On Tue, May 17, 2016 at 1:10 PM, Lou Berger <[email protected]> wrote:

Hi Lou,

> This feature adds an L3 & L2 VPN application that makes use of the VPN
> and Encap SAFIs.  This code is currently used to support IETF NVO3 style
> operation.  In NVO3 terminology it provides the Network Virtualization
> Authority (NVA) and the ability to import/export IP prefixes and MAC
> addresses from Network Virtualization Edges (NVEs).  The code supports
> per-NVE tables.
>
> The NVE-NVA protocol used to communicate routing and Ethernet / Layer 2
> (L2) forwarding information between NVAs and NVEs is referred to as the
> Remote Forwarder Protocol (RFP). OpenFlow is an example RFP.  RFPs are
> integrated with BGP via the RF API contained in the new "rfapi" BGP
> sub-directory.  Currently, only a simple example RFP is included in
> Quagga. Developers may use this example as a starting point to integrate
> Quagga with an RFP of their choosing, e.g., OpenFlow.  The RFAPI code
> also supports the ability import/export of routing information
> between VNC and customer edge routers (CEs) operating within a virtual
> network. Import/export may take place between BGP views or to the
> default zebra VRF.
>
> BGP, with IP VPNs and Tunnel Encapsulation, is used to distribute VPN
> information between NVAs.
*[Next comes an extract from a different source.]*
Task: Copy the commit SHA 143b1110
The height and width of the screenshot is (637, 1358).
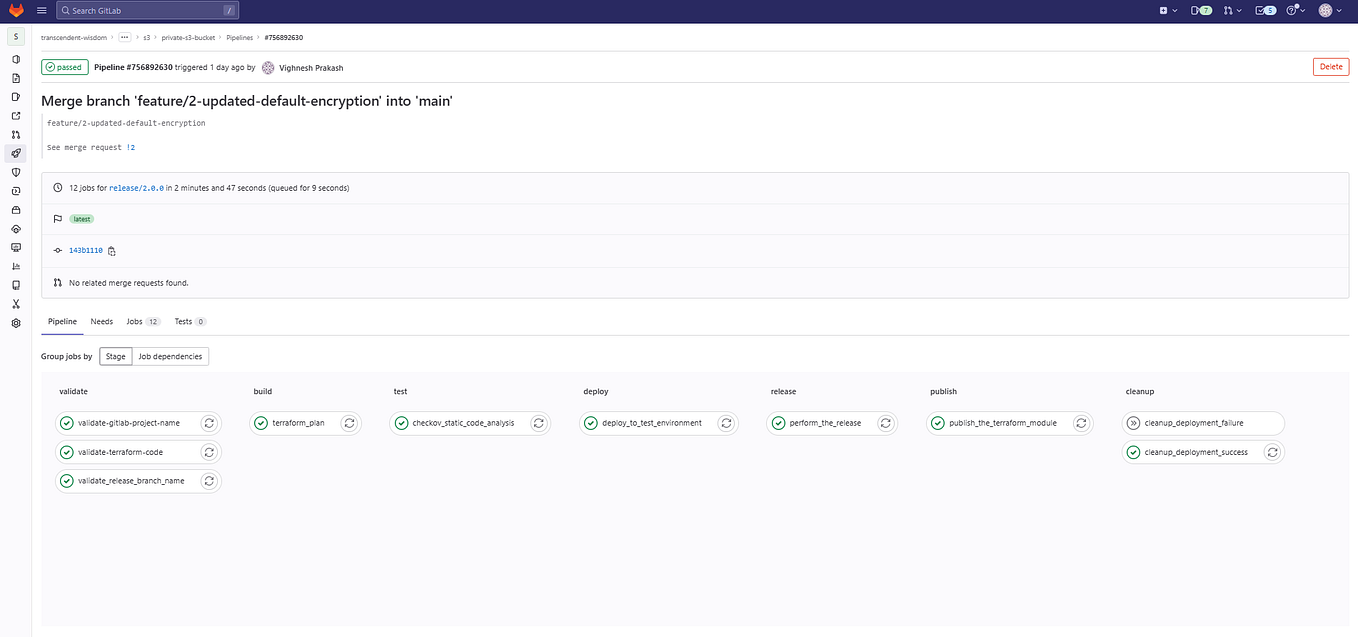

BGP based IP VPN support is defined in
> RFC4364, BGP/MPLS IP Virtual Private Networks (VPNs), and RFC4659,
> BGP-MPLS IP Virtual Private Network (VPN) Extension for IPv6 VPN . Use
> of both the Encapsulation Subsequent Address Family Identifier (SAFI)
> and the Tunnel Encapsulation Attribute, RFC5512, The BGP Encapsulation
> Subsequent Address Family Identifier (SAFI) and the BGP Tunnel
> Encapsulation Attribute, are supported. The code is tunnely type
> agnostic. MAC address distribution does not follow any standard BGB
> encoding, although it was inspired by the early IETF EVPN concepts.
> The intent is that the RF API would not need to change with support
> of standards-based EVPN.
>
> The feature is conditionally compiled and disabled by default.
> Use the --enable-bgp-vnc configure option to enable.
>
> The majority of this code was authored by G. Paul Ziemba
> <[email protected]>.

After having played a bit with vnc, and looking at the code, it is
really nice to see IP prefixes and MAC addresses exchanged between NVAs
and/or between VNCs.

I have however some comments:

* It seems the RD_TYPE_EOI type surfaced again (see
  http://patchwork.quagga.net/patch/1728/ ), whereas I don't see where it
  is used. Is there a need to keep this flag ?

* Is it still relevant to keep HAVE_IPV6 flag ? The IPV6 flag has been
  recently removed from quagga mainstream, as in 205e6744f2dc - bgpd:
  remove HAVE_IPV6 conditionals.

* My doubt is about MAC address distribution. since the way the
  messages are carried is inherited from old EVPN draft (I don't know
  which one ?), which is not what is present in RFC7432.
** For instance, RFC7432 uses new afi/safi, whereas the implementation
   reuses current ENCAP and MPLSVPN safi. Will the internal call procedure
   be easy to change ?
** The naming convention will change. Hence, I wonder if the rfp API
   will change, because of that (ETHERNET segment id may replace logical
   net id ?).
** Less problematic, but present is the rework to be done if EVPN is
   ported. I understand there may be a huge number of lines to rework ?
   bgpd# grep SAFI_MPLS_VPN rfapi/* | wc -l
   84
   bgpd#grep SAFI_ENCAP rfapi/* | wc -l
   37

My main concern is about MAC address distribution concern. This is the
reason why I would nack the patch.
Maybe it could be interesting to brace the relevant code with #ifdef
DRAFT_EVPN_XXX / #endif /* #ifdef DRAFT_EVPN_XXX */ so as to better
handle the standard from the non standard ?

To sum up, with the current status, I would nack the patch.